Excerpted records below:
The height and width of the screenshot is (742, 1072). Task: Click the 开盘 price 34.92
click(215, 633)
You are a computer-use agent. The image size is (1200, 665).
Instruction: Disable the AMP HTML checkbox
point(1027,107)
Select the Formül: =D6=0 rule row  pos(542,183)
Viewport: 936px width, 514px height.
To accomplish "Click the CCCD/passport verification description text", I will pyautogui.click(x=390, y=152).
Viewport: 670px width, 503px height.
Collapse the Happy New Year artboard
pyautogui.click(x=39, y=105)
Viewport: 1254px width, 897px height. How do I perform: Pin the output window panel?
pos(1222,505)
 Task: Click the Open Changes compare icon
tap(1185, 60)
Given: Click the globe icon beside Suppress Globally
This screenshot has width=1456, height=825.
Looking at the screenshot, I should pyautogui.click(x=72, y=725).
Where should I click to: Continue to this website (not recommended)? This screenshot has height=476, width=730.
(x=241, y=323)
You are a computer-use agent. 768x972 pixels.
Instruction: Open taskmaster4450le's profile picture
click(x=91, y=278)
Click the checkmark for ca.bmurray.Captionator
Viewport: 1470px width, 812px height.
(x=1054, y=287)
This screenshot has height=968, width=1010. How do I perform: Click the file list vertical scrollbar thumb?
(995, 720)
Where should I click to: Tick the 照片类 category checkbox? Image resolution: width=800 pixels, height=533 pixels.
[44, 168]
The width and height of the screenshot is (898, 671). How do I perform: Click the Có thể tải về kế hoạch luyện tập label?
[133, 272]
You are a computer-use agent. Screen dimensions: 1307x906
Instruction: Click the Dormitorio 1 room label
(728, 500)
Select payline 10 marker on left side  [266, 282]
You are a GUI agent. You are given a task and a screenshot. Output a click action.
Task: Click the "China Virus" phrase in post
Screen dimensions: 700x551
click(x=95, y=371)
End of Excerpted records.
**Task goal**
All lines from the one containing "phrase in post" through the end of the data, and no others, are to be given again word for word.

**Solution**
Task: Click the "China Virus" phrase in post
Screen dimensions: 700x551
click(x=95, y=371)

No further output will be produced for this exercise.